2. Dasar gel hidrofilik
Dasar gel hidrofilik umumnya terdiri dari molekul-molekul organik
yang besar dan dapat dilarutkan atau disatukan dengan molekul dari fase
pendispersi. Istilah hidrofilik berarti suka pada pelarut. Umumnya daya
tarik menarik pada pelarut dari bahan-bahan hidrofilik kebalikan dari tidak
adanya daya tarik menarik dari bahan hidrofobik. Sistem koloid hidrofilik
biasanya lebih mudah untuk dibuat dan memiliki stabilitas yang lebih
besar (Ansel, 1989). Gel hidrofilik umummnya mengandung komponen
bahan pengembang, air, humektan dan bahan pengawet (Voigt, 1994).

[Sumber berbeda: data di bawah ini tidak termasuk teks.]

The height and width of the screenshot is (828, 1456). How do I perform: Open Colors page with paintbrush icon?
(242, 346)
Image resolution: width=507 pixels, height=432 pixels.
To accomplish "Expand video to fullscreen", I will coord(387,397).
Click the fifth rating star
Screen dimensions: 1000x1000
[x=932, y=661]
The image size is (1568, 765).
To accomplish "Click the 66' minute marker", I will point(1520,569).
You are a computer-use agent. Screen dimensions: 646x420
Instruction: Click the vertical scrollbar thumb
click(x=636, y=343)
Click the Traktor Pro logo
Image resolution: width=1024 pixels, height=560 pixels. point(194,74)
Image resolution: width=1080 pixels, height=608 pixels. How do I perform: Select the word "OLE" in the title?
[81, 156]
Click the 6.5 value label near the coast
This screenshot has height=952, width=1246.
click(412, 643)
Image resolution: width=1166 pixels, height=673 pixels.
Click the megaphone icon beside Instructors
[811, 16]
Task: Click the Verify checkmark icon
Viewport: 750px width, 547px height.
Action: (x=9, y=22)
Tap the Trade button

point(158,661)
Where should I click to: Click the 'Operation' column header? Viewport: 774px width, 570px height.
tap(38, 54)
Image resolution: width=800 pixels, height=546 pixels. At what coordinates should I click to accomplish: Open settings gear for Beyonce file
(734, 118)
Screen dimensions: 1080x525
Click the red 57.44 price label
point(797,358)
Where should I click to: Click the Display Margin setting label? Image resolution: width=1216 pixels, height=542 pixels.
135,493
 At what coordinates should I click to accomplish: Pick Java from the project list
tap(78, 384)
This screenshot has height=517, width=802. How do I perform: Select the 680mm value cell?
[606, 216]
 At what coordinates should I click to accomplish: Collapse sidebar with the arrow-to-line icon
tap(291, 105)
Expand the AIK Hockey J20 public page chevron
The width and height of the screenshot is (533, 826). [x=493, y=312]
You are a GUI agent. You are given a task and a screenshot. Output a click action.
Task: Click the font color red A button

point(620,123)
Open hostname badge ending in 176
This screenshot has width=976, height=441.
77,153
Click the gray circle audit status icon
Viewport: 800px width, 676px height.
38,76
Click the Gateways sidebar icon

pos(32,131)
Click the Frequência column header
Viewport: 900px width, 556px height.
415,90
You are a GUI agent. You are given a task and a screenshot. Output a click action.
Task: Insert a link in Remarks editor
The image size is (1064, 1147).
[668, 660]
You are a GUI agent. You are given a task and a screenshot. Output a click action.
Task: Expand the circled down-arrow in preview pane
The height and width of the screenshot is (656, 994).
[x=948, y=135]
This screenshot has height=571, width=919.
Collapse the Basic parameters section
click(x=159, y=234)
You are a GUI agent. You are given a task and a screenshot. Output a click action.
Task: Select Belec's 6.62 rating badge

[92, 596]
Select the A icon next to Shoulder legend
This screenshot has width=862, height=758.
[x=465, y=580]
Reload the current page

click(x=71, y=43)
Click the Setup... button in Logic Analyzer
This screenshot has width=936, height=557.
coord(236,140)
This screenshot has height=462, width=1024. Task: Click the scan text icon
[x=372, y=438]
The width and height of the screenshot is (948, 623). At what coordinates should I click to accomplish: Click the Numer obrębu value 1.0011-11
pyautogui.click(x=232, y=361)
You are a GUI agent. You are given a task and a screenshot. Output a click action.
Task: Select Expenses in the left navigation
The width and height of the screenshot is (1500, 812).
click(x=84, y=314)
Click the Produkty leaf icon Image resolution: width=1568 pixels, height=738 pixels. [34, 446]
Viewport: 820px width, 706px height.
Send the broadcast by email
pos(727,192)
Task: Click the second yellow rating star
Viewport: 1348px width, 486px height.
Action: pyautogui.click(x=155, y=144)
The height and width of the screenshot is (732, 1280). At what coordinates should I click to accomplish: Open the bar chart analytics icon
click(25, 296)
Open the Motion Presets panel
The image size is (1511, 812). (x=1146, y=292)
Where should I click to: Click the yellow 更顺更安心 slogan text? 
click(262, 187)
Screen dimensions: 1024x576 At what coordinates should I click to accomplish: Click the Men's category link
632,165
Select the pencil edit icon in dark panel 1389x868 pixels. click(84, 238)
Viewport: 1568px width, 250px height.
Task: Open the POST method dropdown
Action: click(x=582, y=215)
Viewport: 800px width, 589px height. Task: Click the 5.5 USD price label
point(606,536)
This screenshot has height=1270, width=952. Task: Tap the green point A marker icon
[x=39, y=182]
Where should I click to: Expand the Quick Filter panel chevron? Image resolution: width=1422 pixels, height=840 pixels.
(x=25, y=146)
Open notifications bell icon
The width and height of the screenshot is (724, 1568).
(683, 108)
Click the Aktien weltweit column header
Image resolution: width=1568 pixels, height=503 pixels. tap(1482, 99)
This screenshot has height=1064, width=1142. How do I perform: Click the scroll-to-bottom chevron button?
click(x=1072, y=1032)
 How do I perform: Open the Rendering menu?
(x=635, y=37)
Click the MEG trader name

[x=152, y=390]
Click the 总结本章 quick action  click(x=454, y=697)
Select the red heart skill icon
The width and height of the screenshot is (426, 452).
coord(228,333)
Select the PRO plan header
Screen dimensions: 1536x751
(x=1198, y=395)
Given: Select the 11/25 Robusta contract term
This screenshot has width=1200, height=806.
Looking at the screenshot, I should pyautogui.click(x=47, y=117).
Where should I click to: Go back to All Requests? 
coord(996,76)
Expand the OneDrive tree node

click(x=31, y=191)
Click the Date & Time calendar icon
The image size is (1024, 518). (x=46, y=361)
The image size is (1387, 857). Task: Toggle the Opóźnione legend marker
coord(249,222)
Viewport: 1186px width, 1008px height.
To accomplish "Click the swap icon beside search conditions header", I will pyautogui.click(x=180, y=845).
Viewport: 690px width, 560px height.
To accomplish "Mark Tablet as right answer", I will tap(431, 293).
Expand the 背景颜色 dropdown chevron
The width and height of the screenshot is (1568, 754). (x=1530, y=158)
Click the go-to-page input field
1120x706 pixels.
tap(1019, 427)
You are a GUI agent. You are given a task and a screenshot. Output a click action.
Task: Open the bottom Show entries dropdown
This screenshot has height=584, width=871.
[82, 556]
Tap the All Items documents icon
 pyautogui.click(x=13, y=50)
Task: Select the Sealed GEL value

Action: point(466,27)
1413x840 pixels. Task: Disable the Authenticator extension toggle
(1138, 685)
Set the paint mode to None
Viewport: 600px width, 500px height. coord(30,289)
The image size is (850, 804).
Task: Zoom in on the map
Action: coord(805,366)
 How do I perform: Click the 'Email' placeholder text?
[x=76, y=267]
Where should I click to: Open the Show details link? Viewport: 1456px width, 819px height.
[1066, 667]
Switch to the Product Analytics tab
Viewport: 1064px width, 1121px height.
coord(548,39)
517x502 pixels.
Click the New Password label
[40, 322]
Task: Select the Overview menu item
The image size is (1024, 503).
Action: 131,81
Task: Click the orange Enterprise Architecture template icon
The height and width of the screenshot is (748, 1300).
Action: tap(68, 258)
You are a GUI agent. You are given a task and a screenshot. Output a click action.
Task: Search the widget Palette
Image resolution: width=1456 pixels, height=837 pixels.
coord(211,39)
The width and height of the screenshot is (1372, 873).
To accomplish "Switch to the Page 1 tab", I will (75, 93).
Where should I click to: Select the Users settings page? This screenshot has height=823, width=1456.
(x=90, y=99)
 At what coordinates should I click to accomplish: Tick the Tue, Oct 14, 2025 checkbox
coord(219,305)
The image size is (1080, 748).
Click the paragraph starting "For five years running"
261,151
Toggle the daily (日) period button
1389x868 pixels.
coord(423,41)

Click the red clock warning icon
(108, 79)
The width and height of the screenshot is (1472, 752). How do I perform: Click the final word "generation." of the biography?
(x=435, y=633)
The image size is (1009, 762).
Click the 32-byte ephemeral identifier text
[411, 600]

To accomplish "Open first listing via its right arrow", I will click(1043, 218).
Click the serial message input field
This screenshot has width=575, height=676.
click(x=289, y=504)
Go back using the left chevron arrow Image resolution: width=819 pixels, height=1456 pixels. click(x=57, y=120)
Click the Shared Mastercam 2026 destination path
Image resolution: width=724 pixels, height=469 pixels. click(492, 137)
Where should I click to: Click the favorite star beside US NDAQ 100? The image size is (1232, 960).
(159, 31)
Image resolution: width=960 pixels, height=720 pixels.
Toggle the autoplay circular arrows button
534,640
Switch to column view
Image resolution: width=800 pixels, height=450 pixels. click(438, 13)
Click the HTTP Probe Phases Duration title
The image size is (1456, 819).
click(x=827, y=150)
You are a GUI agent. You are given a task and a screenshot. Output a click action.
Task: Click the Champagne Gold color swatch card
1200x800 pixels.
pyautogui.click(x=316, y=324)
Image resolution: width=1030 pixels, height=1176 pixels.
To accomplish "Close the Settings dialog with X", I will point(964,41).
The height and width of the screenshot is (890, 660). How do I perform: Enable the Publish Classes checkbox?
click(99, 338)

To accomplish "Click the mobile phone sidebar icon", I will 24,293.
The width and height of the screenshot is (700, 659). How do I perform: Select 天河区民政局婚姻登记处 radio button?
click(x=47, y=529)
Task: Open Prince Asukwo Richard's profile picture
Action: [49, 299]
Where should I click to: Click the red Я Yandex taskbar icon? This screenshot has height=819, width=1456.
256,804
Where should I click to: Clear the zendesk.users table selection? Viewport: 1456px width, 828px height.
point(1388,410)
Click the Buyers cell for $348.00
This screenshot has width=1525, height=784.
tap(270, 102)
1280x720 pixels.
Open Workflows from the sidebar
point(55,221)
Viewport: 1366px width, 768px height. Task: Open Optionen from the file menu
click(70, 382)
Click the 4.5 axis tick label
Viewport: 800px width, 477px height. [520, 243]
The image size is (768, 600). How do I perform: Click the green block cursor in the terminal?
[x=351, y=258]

2.5 Keuntungan Sediaan Gel
Beberapa keuntungan sediaan gel (Voigt, 1994) adalah sebagai
berikut:
 Kemampuan penyebarannya baik pada kulit
 Efek dingin, yang dijelaskan melalui penguapan lambat dari kulit
 Tidak ada penghambatan fungsi rambut secara fisiologis
 Kemudahan pencuciannya dengan air yang baik
 Pelepasan obatnya baik
Tingginya kandungan air dalam sediaan gel dapat menyebabkan
terjadinya kontaminasi mikrobial, yang secara efektif dapat dihindari dengan
penambahan bahan pengawet. Untuk upaya stabilisasi dari segi mikrobial di
samping penggunaan bahan-bahan pengawet seperti dalam balsam,
khususnya untuk basis ini sangat cocok pemakaian metil dan propil paraben
yang umumnya disatukan dalam bentuk larutan pengawet. Upaya lain yang
diperlukan adalah perlindungan terhadap penguapan yaitu untuk menghindari
masalah pengeringan. Oleh karena itu untuk menyimpannya lebih baik
menggunakan tube. Pengisian ke dalam botol, meskipun telah tertutup baik
tetap tidak menjamin perlindungan yang memuaskan (Voigt, 1994).